What’s Next After the Net Neutrality Ruling?

Network_neutrality_poster_symbolNow that the US District Court has affirmed the net neutrality ruling in its entirety it’s worth considering where the FCC will go next. Up until now it’s been clear that they have been somewhat tentative about strongly enforcing net neutrality issues since they didn’t want to have to reverse a year of regulatory work with a negative court opinion. But there are a number of issues that the FCC is now likely to tackle.

Zero-Rating. I would think that zero-rating must be high on their list. This is the practice of offering content that doesn’t count against monthly data caps. This probably most affects the customers in the cellular world where both AT&T and T-Mobile have their own video offerings that don’t count against data caps. With the tiny data caps on wireless broadband there is no doubt that it is a major incentive for customers to watch that free content, and consequently drive ad revenues to their own carrier.
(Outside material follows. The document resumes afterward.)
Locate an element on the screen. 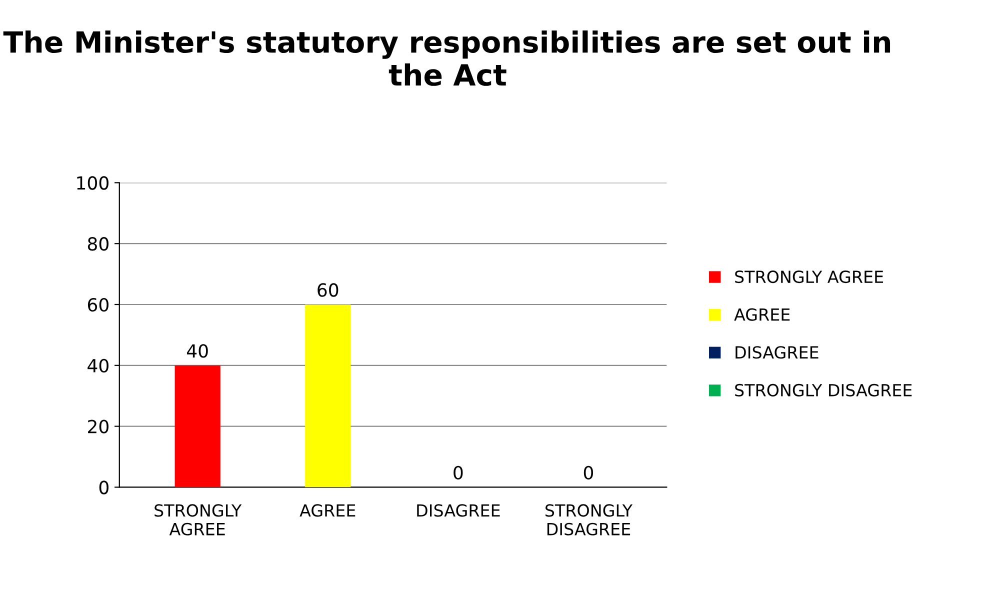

But zero-rating exists in the landline world as well. Comcast has been offering some of its content on the web to its own customers. They claim this is not zero-rating, but from a technical perspective it is. However, now that Comcast has raised the monthly data cap to 1 terabit then this might not be of much concern to the FCC right now.

Privacy. The FCC has already proposed controversial rules that apply to the ISPs and consumer privacy. In those rules the FCC proposes to give customers the option to opt-out of getting advertisement from ISPs, but more importantly consumers can opt-out of being tracked. This would put the ISPs at a distinct disadvantage compared to edge providers like Facebook or Google who are still free to track online usage.

Last year the FCC also started to look at the ‘super-cookies’ that Verizon was using to track customers across the web. This privacy ruling (which is now on a lot more secure footing based upon the net neutrality order) could end the supercookies and many other ways that ISPs might track customer web behavior. Interestingly, both Verizon and AT&T have been bidding on buying Yahoo and this potential privacy ruling puts a big question mark on how valuable that acquisition might be if customers can all opt out from being tracked. I think Verizon and AT&T (and Comcast) all are eyeing the gigantic ad revenues being gained by web companies and this ruling is going to make it a challenge for them to make big headway in that arena.

Lifeline. I think that the net neutrality ruling also makes it easier for the FCC to defend their new plans to provide a subsidy to low-income data customers in the same manner they have always done for voice customers. Now that data is also regulated under Title II it fits right in to the existing Lifeline framework.

Data Caps. At some point I expect the FCC to tackle data caps. It’s been made clear by many in the industry that there are no network reasons for these caps, even in the cellular world. The cellular data plans in most of the rest of the world are either unlimited or have extremely high data caps.

The FCC said in establishing net neutrality that they would not regulate broadband rates. And in the strictest sense if they tackle data caps they would not be. The regulatory rate process is one where carriers must justify that rates aren’t too high or too low and has always been used, as much as anything, to avoid obvious subsidies.

But data caps – while they can drive a lot of revenues for ISPs – are not strictly a rate issue, and in facts, the ISPs hop through a lot of verbal hoops to say that data caps are not about driving revenues. And so I think the FCC can regulate data caps as an unnecessary network practice. It’s been said recently that AT&T is again selectively enforcing its 150 monthly gigabit cap, and so expect the public outcry to soon reach the FCC again, like happened last year with Comcast.